THE RECORDS:
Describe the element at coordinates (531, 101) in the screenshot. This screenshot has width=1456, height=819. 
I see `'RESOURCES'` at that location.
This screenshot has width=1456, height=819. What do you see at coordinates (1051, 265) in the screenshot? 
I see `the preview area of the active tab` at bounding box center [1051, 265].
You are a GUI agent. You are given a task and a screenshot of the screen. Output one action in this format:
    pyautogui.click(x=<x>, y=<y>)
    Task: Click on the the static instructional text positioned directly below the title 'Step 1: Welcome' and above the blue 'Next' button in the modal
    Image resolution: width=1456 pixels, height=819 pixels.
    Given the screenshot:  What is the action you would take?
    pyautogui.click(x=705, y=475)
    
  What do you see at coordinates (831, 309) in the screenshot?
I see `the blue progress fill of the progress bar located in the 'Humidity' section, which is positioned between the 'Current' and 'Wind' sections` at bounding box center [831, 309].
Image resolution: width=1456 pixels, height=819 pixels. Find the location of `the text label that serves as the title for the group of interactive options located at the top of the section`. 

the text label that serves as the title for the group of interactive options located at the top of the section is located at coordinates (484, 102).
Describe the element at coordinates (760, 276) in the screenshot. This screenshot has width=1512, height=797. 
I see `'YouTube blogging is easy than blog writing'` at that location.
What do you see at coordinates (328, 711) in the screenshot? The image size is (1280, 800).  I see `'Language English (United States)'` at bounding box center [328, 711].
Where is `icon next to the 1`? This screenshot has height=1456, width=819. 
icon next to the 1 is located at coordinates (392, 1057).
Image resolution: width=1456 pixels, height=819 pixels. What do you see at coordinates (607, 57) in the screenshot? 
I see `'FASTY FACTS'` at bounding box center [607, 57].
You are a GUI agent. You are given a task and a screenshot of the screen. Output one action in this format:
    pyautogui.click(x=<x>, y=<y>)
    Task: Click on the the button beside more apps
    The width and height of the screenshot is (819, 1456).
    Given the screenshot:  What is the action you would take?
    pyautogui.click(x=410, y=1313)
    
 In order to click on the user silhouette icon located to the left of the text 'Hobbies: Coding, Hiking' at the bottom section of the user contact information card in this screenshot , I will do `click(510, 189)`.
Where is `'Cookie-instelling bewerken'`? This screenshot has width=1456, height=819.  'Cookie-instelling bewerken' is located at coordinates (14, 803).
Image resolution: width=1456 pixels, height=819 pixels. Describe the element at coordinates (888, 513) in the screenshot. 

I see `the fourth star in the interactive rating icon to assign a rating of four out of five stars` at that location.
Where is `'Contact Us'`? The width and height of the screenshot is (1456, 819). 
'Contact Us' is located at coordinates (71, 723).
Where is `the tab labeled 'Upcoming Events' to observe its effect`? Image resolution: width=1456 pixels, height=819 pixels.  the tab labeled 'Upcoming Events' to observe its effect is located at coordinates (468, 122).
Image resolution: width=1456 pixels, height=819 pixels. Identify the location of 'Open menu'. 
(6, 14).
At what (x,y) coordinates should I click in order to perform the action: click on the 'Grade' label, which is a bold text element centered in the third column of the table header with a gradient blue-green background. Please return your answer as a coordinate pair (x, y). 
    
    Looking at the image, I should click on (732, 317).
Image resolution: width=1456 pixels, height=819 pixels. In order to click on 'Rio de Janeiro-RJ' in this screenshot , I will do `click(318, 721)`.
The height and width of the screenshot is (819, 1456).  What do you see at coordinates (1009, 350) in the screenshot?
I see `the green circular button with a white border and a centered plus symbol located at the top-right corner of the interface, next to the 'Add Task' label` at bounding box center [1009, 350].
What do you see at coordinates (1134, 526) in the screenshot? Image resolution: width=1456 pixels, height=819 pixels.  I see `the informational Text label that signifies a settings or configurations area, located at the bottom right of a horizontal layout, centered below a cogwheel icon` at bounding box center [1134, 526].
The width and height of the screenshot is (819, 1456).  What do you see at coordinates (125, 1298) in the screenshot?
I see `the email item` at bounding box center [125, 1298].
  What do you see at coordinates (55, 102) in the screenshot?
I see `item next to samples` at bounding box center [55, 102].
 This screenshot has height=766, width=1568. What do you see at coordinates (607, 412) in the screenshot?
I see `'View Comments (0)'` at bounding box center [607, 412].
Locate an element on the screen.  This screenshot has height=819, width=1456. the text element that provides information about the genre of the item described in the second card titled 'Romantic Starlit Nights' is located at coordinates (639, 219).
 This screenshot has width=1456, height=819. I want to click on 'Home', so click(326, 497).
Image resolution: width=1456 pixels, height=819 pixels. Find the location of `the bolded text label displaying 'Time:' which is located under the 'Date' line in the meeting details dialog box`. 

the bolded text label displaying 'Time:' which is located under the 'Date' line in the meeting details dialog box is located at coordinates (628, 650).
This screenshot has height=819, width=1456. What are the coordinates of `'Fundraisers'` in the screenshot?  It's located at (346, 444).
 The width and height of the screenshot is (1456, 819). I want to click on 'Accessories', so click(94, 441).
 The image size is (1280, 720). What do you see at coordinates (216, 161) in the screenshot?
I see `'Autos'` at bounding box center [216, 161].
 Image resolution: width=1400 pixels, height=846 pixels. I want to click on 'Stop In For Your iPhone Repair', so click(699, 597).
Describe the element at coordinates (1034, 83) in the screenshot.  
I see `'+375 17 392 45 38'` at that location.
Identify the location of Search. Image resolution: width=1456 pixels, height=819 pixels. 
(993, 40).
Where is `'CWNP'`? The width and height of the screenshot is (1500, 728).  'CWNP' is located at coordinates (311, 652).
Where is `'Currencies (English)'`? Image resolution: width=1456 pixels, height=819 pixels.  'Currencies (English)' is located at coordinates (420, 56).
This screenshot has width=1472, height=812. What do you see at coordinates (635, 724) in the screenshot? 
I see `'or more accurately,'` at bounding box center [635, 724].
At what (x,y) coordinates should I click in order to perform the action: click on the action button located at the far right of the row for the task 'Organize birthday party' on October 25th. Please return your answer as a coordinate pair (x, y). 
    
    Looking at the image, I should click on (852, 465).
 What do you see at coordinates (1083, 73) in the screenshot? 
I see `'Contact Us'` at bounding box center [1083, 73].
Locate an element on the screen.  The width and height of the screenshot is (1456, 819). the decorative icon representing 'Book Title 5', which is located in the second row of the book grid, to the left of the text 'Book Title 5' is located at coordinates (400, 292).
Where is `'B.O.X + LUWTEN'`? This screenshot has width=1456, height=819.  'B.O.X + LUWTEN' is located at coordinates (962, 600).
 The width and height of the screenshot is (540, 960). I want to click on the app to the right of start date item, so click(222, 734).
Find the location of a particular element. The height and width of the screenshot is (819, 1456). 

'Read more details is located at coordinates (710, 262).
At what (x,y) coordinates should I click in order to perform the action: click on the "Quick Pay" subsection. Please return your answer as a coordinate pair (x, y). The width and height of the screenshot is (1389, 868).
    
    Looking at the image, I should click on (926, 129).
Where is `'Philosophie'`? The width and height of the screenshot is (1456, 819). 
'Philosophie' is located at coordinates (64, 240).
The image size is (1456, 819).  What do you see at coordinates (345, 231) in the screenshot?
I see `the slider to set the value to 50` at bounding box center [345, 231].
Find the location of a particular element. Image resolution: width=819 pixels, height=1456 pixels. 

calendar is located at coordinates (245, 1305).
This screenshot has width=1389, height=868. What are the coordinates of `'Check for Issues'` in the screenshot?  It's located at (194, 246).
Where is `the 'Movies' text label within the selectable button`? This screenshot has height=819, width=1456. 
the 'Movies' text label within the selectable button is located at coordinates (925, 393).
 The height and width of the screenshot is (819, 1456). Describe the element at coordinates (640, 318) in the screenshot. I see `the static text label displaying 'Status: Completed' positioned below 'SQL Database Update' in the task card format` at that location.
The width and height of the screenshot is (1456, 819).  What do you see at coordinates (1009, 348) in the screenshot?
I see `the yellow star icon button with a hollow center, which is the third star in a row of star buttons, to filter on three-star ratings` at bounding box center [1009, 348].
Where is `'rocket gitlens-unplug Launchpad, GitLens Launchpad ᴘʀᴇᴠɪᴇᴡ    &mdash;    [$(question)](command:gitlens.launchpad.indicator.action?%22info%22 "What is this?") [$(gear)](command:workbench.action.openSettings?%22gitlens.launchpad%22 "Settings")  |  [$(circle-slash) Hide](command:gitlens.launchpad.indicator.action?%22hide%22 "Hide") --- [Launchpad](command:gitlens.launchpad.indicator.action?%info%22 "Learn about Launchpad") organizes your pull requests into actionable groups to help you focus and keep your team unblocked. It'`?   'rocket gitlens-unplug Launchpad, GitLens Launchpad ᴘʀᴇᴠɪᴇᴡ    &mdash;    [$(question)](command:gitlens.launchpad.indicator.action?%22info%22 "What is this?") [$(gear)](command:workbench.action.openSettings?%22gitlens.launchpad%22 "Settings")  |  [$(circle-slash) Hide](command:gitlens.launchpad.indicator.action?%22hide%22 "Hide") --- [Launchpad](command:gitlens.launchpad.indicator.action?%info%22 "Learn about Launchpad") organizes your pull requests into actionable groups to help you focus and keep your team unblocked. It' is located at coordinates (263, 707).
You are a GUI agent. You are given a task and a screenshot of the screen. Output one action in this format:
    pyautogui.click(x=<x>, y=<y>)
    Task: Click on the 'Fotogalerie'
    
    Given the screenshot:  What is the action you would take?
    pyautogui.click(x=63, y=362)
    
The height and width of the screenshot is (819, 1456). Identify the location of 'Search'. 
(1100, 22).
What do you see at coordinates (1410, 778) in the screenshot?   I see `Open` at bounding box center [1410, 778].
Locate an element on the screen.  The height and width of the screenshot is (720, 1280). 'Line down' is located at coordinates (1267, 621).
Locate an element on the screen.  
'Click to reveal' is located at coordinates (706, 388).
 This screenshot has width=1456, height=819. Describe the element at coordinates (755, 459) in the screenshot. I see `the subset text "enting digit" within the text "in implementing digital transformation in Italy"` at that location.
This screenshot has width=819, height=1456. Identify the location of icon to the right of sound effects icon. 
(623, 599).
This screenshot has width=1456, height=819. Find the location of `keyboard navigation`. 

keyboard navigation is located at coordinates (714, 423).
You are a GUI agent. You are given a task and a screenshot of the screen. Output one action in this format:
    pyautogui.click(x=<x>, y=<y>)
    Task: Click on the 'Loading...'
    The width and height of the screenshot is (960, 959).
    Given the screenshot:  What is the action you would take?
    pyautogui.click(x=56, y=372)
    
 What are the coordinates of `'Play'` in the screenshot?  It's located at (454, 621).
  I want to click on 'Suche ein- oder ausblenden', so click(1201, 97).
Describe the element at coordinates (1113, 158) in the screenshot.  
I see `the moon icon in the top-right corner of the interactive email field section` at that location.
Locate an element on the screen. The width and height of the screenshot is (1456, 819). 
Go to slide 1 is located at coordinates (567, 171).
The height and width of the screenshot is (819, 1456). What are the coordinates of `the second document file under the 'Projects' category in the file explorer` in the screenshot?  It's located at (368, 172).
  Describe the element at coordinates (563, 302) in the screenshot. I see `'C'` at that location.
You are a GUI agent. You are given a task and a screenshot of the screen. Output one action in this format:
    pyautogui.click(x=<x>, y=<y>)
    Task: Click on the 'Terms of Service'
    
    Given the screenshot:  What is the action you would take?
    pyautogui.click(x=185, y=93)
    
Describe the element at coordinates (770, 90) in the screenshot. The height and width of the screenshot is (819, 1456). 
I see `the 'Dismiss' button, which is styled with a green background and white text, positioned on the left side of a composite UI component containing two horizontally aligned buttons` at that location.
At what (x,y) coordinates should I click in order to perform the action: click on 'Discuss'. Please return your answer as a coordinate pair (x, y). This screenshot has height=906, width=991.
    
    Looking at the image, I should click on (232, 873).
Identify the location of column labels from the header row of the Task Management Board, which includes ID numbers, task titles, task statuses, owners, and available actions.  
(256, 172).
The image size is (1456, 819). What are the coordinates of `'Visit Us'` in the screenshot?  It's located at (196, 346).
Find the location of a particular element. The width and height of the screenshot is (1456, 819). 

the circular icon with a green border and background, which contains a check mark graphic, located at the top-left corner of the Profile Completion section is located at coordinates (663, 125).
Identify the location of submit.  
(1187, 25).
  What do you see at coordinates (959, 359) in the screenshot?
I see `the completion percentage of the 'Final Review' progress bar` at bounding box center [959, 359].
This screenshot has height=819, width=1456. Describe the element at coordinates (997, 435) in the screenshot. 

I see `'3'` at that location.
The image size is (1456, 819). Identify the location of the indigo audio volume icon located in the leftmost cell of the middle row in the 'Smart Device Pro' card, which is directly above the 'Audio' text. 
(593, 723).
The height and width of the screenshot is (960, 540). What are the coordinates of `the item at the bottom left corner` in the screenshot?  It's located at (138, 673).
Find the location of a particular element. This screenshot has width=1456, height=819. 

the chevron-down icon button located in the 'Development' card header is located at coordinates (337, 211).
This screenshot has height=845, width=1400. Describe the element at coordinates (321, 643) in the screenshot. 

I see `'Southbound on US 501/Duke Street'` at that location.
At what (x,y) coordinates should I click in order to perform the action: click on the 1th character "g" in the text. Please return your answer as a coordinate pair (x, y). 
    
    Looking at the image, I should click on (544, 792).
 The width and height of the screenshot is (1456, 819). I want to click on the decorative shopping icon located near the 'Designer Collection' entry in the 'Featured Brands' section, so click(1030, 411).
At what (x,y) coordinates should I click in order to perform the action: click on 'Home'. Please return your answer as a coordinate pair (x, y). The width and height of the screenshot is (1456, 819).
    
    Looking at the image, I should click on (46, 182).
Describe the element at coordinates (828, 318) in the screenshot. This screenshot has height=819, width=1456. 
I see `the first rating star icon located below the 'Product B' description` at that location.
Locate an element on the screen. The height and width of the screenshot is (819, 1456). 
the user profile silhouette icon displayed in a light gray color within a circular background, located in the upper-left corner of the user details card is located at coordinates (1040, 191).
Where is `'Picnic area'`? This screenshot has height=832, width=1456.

DO THIS: Convert the lines from the one containing "This screenshot has width=1456, height=819. What" through the one containing "center [1051, 265]." into a numbered list, omitting any blank lines.

OUTPUT BELOW:
1. This screenshot has width=1456, height=819. What do you see at coordinates (1051, 265) in the screenshot? 
2. I see `the preview area of the active tab` at bounding box center [1051, 265].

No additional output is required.